Infrastructure issues aside (which is a bigger discussion), I think we'd woo more cyclists if it weren't so competitive - if there weren't so many arbitrary right and wrong ways to ride.  An elitist culture is exclusionary, and we need more people to get riding.  I think some people might be reluctant to ride because they can't afford that custom-made high-performance bike or don't feel comfortable in spandex or don't want to do the work it takes to build speed enough to fit in with some riding groups.  But they don't have to do any of that to get the benefits of cycling. When the bar's raised too high, it's hard for the novice to jump in.  So they stay in the comfort of their cars. It feels like you have to be an athlete to try it instead of just a mom getting groceries.

I think we need more of us in regular clothes on cheap bikes to be celebrated by cyclists, not subtly disparaged. We're impressive for how far we get with just a single crappy bike and anti-aerodynamic gear, dammit!

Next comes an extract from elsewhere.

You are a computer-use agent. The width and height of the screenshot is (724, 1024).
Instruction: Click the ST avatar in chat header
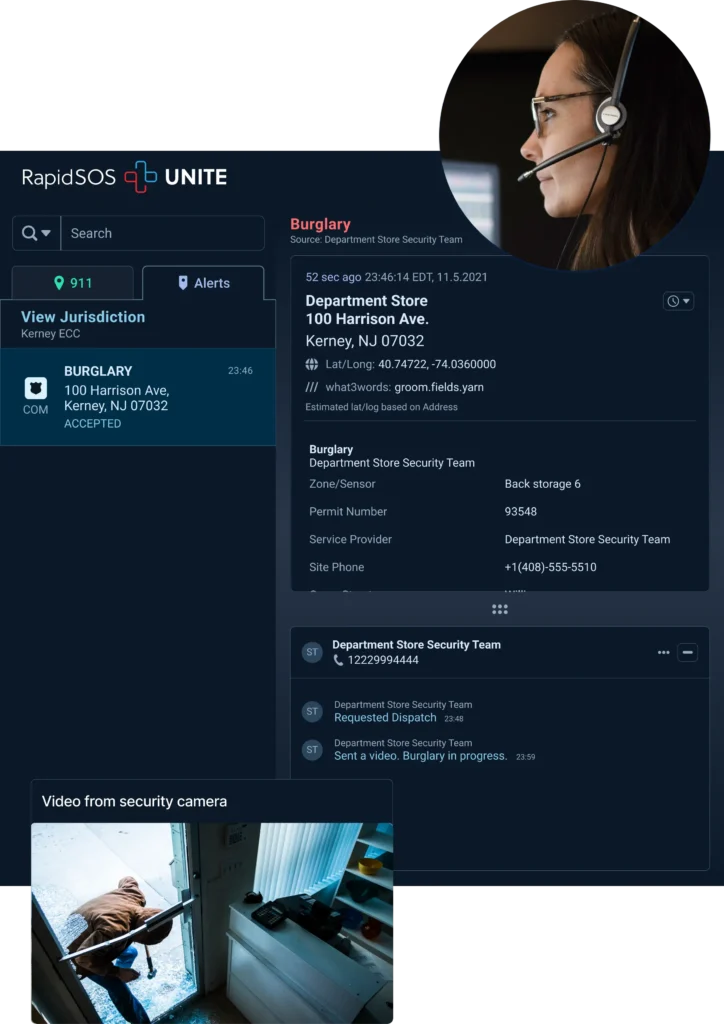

And it seems to me a strange juxtaposition to have hobby-cyclists so concerned with speed and efficiency.  For me, cycling fits with the slow movement.  I know I can get to a neighbouring city faster by car, but cycling has benefits that outweigh speed.  It's precisely because I think we need to divorce ourselves from our obsession with speed that I ride a bike everywhere.  The people I've talked to - and been "helped" by - about cycling don't ever hope to race professionally.  They're not prepping for Tour de France time trials.  So why is it so important to shave minutes off their time?   Or, more to the point, why are they so concerned that I shave minutes off my time?  And to what extent have people gotten sucked into just another marketing ploy to get us to buy more stuff?

I'm not saying the gear doesn't make you go faster, but that it feels like the focus on going faster or getting the best workout possible with the best stuff possible is overshadowing all the other benefits of cycling.

Environmentally it prevents creating the GHGs produced while the car's running as well as in the production of the car.

Financially, a refurbished bike is a lot cheaper than a car - or even a bus pass.

Aesthetically it beats the Met.  Even when I ride the same routes, it's always a shifting scene.  The greens are different and the clouds are often up for a good show with sunshine filtering through the trees like a strobe light.  Some loops are full of horses frolicking, and, near sunrise, rabbits are everywhere - and they're merry.  It's nice to look at.

Physically it's good for your heart with less stress on the joints than running.  Half an hour of a raised heart-rate a few times a week is necessary for optimal health.  Whether or not you get a peak muscle workout is a side issue.

Psychologically it offers me time to go into a plane of thought that I don't get to during the rest of my multi-tasking day.  It's meditative.  I've started riding with pen and paper to record the insights and ideas I get only when riding - like this entire post.

And it's fun!  I always feel like I'm 10-years-old on my bike.  Little else beats the rush of a good downhill after slogging it up a steep incline.  Especially in a dress.


ETA: This article outlines how the push for fitness outfits is all a means of class signaling - to decide who's in and who's out. I tend to agree, and I've had far too many in my life who have tried to "help" me by using superficial means to raise me to their superficial status. I'm not buying in to that shit!!